------ DATA FOR PROCESSING ------

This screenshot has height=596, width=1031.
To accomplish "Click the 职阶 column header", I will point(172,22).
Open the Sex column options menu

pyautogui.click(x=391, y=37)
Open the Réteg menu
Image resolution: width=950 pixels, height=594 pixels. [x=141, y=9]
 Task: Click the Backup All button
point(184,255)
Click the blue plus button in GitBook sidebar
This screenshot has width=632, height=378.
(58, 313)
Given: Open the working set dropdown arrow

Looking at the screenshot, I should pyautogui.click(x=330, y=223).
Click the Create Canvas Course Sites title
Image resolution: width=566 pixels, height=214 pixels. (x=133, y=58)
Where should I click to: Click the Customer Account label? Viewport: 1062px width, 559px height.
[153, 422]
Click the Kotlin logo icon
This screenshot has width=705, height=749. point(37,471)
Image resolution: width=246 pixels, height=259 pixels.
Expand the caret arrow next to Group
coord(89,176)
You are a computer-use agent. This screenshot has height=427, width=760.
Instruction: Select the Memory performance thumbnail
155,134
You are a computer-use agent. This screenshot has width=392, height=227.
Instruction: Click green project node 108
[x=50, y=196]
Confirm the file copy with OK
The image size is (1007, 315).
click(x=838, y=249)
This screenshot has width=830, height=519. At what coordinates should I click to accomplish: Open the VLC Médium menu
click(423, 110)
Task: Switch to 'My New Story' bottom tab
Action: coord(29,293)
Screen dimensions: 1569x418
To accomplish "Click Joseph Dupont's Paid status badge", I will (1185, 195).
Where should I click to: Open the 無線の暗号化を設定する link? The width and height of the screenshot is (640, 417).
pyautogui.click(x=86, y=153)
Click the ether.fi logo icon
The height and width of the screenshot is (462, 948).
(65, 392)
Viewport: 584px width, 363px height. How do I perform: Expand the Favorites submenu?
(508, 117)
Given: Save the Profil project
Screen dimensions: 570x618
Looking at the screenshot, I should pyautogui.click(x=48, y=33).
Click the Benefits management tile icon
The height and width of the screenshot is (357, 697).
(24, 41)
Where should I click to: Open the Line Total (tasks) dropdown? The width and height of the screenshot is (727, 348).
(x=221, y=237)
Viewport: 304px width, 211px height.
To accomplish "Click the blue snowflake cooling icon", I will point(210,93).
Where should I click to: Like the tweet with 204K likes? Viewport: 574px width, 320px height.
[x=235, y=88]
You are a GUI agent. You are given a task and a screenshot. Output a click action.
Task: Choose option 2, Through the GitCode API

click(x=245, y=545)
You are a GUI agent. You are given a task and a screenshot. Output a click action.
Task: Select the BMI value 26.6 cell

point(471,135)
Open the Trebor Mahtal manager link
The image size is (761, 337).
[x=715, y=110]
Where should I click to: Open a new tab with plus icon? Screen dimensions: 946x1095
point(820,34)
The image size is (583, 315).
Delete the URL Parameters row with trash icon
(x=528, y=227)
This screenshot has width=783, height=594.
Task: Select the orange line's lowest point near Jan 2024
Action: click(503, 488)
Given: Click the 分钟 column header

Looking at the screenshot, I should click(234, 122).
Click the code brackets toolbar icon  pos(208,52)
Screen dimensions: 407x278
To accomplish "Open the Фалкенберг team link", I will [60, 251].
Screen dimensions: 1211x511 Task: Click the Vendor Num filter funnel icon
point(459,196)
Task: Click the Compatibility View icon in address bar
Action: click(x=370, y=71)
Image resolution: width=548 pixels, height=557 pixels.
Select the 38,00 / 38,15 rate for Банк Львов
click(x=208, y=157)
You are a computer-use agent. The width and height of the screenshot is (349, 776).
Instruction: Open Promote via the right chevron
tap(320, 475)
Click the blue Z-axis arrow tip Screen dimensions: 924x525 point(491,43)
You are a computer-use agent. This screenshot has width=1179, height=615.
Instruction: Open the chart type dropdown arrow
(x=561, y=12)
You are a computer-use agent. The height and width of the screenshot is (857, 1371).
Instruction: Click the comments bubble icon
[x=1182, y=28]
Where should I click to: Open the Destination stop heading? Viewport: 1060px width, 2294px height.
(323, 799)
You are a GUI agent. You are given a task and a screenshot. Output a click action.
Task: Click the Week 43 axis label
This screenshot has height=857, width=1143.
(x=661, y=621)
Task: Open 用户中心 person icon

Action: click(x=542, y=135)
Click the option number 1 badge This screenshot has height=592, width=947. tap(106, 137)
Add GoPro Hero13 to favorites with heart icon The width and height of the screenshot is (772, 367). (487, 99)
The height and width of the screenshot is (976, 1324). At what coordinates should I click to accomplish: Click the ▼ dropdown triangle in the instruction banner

------

- DESCRIPTION OF THE TASK -
Give every line of the items above as a JSON list of strings, with one string per line and blank lines left out.

- WRITTEN RESPONSE -
[
  "This screenshot has height=596, width=1031.",
  "To accomplish \"Click the 职阶 column header\", I will point(172,22).",
  "Open the Sex column options menu",
  "pyautogui.click(x=391, y=37)",
  "Open the Réteg menu",
  "Image resolution: width=950 pixels, height=594 pixels. [x=141, y=9]",
  " Task: Click the Backup All button",
  "point(184,255)",
  "Click the blue plus button in GitBook sidebar",
  "This screenshot has width=632, height=378.",
  "(58, 313)",
  "Given: Open the working set dropdown arrow",
  "Looking at the screenshot, I should pyautogui.click(x=330, y=223).",
  "Click the Create Canvas Course Sites title",
  "Image resolution: width=566 pixels, height=214 pixels. (x=133, y=58)",
  "Where should I click to: Click the Customer Account label? Viewport: 1062px width, 559px height.",
  "[153, 422]",
  "Click the Kotlin logo icon",
  "This screenshot has width=705, height=749. point(37,471)",
  "Image resolution: width=246 pixels, height=259 pixels.",
  "Expand the caret arrow next to Group",
  "coord(89,176)",
  "You are a computer-use agent. This screenshot has height=427, width=760.",
  "Instruction: Select the Memory performance thumbnail",
  "155,134",
  "You are a computer-use agent. This screenshot has width=392, height=227.",
  "Instruction: Click green project node 108",
  "[x=50, y=196]",
  "Confirm the file copy with OK",
  "The image size is (1007, 315).",
  "click(x=838, y=249)",
  "This screenshot has width=830, height=519. At what coordinates should I click to accomplish: Open the VLC Médium menu",
  "click(423, 110)",
  "Task: Switch to 'My New Story' bottom tab",
  "Action: coord(29,293)",
  "Screen dimensions: 1569x418",
  "To accomplish \"Click Joseph Dupont's Paid status badge\", I will (1185, 195).",
  "Where should I click to: Open the 無線の暗号化を設定する link? The width and height of the screenshot is (640, 417).",
  "pyautogui.click(x=86, y=153)",
  "Click the ether.fi logo icon",
  "The height and width of the screenshot is (462, 948).",
  "(65, 392)",
  "Viewport: 584px width, 363px height. How do I perform: Expand the Favorites submenu?",
  "(508, 117)",
  "Given: Save the Profil project",
  "Screen dimensions: 570x618",
  "Looking at the screenshot, I should pyautogui.click(x=48, y=33).",
  "Click the Benefits management tile icon",
  "The height and width of the screenshot is (357, 697).",
  "(24, 41)",
  "Where should I click to: Open the Line Total (tasks) dropdown? The width and height of the screenshot is (727, 348).",
  "(x=221, y=237)",
  "Viewport: 304px width, 211px height.",
  "To accomplish \"Click the blue snowflake cooling icon\", I will point(210,93).",
  "Where should I click to: Like the tweet with 204K likes? Viewport: 574px width, 320px height.",
  "[x=235, y=88]",
  "You are a GUI agent. You are given a task and a screenshot. Output a click action.",
  "Task: Choose option 2, Through the GitCode API",
  "click(x=245, y=545)",
  "You are a GUI agent. You are given a task and a screenshot. Output a click action.",
  "Task: Select the BMI value 26.6 cell",
  "point(471,135)",
  "Open the Trebor Mahtal manager link",
  "The image size is (761, 337).",
  "[x=715, y=110]",
  "Where should I click to: Open a new tab with plus icon? Screen dimensions: 946x1095",
  "point(820,34)",
  "The image size is (583, 315).",
  "Delete the URL Parameters row with trash icon",
  "(x=528, y=227)",
  "This screenshot has width=783, height=594.",
  "Task: Select the orange line's lowest point near Jan 2024",
  "Action: click(503, 488)",
  "Given: Click the 分钟 column header",
  "Looking at the screenshot, I should click(234, 122).",
  "Click the code brackets toolbar icon  pos(208,52)",
  "Screen dimensions: 407x278",
  "To accomplish \"Open the Фалкенберг team link\", I will [60, 251].",
  "Screen dimensions: 1211x511 Task: Click the Vendor Num filter funnel icon",
  "point(459,196)",
  "Task: Click the Compatibility View icon in address bar",
  "Action: click(x=370, y=71)",
  "Image resolution: width=548 pixels, height=557 pixels.",
  "Select the 38,00 / 38,15 rate for Банк Львов",
  "click(x=208, y=157)",
  "You are a computer-use agent. The width and height of the screenshot is (349, 776).",
  "Instruction: Open Promote via the right chevron",
  "tap(320, 475)",
  "Click the blue Z-axis arrow tip Screen dimensions: 924x525 point(491,43)",
  "You are a computer-use agent. This screenshot has width=1179, height=615.",
  "Instruction: Open the chart type dropdown arrow",
  "(x=561, y=12)",
  "You are a computer-use agent. The height and width of the screenshot is (857, 1371).",
  "Instruction: Click the comments bubble icon",
  "[x=1182, y=28]",
  "Where should I click to: Open the Destination stop heading? Viewport: 1060px width, 2294px height.",
  "(323, 799)",
  "You are a GUI agent. You are given a task and a screenshot. Output a click action.",
  "Task: Click the Week 43 axis label",
  "This screenshot has height=857, width=1143.",
  "(x=661, y=621)",
  "Task: Open 用户中心 person icon",
  "Action: click(x=542, y=135)",
  "Click the option number 1 badge This screenshot has height=592, width=947. tap(106, 137)",
  "Add GoPro Hero13 to favorites with heart icon The width and height of the screenshot is (772, 367). (487, 99)",
  "The height and width of the screenshot is (976, 1324). At what coordinates should I click to accomplish: Click the ▼ dropdown triangle in the instruction banner"
]